INSTRUCTIONS FOR THE TASK -
Please print every line from the one containing "This screenshot has width=1365, height=896." through the last line of the records below, exactly as written and nothing more.
━━━━━ SUPPLIED DATA ━━━━━
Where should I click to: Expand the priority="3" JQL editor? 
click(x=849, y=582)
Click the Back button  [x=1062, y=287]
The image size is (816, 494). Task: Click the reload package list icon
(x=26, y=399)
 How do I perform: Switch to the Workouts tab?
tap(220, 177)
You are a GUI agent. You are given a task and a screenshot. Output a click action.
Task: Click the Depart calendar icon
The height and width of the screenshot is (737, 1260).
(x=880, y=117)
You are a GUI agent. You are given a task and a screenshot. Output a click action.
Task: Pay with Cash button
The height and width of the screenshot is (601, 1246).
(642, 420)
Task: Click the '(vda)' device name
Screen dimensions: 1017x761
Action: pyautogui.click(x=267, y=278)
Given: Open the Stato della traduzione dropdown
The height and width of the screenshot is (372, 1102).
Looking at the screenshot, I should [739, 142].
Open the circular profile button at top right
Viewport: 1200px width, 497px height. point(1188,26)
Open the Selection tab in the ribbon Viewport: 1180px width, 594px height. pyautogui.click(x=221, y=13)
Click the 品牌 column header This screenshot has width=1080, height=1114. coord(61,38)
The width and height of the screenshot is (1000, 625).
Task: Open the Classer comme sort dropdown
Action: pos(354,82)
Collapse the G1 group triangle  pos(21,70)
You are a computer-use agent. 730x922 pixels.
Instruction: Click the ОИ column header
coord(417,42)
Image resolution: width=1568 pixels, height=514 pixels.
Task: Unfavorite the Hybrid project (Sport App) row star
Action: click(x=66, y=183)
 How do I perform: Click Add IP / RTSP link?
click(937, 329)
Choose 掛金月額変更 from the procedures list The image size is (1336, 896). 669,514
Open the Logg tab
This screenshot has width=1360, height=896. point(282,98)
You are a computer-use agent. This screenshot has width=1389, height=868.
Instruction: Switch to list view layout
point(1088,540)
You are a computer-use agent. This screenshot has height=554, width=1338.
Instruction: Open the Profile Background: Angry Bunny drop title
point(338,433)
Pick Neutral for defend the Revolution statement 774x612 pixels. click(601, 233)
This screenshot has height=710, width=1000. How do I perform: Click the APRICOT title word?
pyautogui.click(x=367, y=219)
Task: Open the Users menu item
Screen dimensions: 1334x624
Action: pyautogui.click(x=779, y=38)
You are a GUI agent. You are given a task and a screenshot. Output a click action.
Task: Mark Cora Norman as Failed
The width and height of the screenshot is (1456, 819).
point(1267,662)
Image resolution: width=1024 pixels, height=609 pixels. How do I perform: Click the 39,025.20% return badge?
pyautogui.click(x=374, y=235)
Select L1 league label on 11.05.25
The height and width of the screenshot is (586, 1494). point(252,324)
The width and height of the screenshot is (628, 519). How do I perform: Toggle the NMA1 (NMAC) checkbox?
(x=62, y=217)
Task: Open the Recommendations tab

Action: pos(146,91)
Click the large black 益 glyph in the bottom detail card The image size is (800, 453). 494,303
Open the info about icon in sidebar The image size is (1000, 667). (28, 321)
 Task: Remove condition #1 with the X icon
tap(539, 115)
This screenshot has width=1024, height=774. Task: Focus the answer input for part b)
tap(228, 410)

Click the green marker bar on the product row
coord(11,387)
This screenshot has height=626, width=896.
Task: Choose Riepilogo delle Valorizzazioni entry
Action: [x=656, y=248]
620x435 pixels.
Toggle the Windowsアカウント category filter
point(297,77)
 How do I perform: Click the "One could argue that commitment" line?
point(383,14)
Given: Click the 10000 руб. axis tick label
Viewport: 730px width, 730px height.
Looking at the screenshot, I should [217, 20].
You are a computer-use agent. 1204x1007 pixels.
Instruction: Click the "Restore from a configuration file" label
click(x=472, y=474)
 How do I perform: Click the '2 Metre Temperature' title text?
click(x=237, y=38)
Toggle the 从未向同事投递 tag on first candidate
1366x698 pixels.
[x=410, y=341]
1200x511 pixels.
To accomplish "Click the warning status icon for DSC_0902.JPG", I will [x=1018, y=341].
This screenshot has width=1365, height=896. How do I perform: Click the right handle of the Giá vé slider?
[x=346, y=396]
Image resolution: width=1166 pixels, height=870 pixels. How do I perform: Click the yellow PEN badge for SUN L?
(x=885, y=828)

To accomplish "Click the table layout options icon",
━━━━━
YOUR RESPONSE -
This screenshot has width=1365, height=896. How do I perform: Click the right handle of the Giá vé slider?
[x=346, y=396]
Image resolution: width=1166 pixels, height=870 pixels. How do I perform: Click the yellow PEN badge for SUN L?
(x=885, y=828)

To accomplish "Click the table layout options icon",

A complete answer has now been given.